How many of those managers will explain bond risk to customers is anyone’s guess. When the Federal Reserve thinks the economy is well on its way to recovering, it will raise rates—perhaps even raise them quickly. What’s more, bond investors have to keep an eye on the companies and governments that issued bonds. Some firms get into so much trouble, they can’t pay the interest or principal on the bonds they’ve issued. When that happens, the company defaults, and bondholders could lose half their investment or more, analysts say. State and local governments aren’t in the clear either. State tax revenue, a common source of financing for municipal bonds, was down 11 percent in the third quarter of 2009, and unlike the federal government, states and towns can’t print more money. Defaults in major municipal bonds are extremely rare (the last high-profile default was in 1994), but they’re not unimaginable.

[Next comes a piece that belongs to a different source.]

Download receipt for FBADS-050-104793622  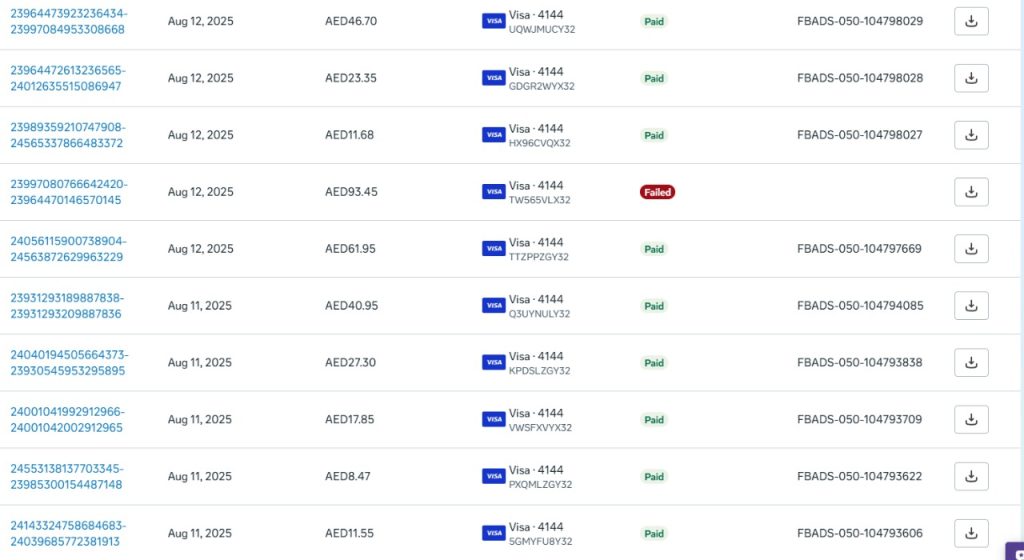(x=971, y=476)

Regardless of bond prices and yields, all bond returns will look worse if inflation comes back. To combat the recession, the federal government has thrown trillions of dollars into the economy, running up the 2009 budget deficit to $1.4 trillion. Many experts say it’s nearly inevitable that all that money sloshing through the system will eventually lead to inflation—which in turn will eat away at the purchasing power of a bond’s interest payouts. Investors often overlook the risk that they will effectively get “poorer and poorer every year,” since their fixed-income payments usually aren’t adjusted for inflation, says Van Slyke, the financial planner.
To some degree, financial planners also helped stoke the bond craze. For years advisers held up bonds as the way to diversify and lower risk. For his part, Van Slyke says he cajoled many clients to buy bonds, only to meet stiff resistance. Some planners are now trying to tone down the mania they, in part, helped create. Roland Manarin, an Omaha-based money manager who in the 1990s advised clients to stock up on bonds, now tells clients who insist on a guaranteed return to buy annuities instead. He’s not shy about just how strongly he worries about bonds, either. When he’s not behind his desk, he can be found lecturing at libraries, on his Sunday radio show, or in Phoenix, where many of his clients have retired, saying the same thing: “Bonds could be worth zero at any moment.”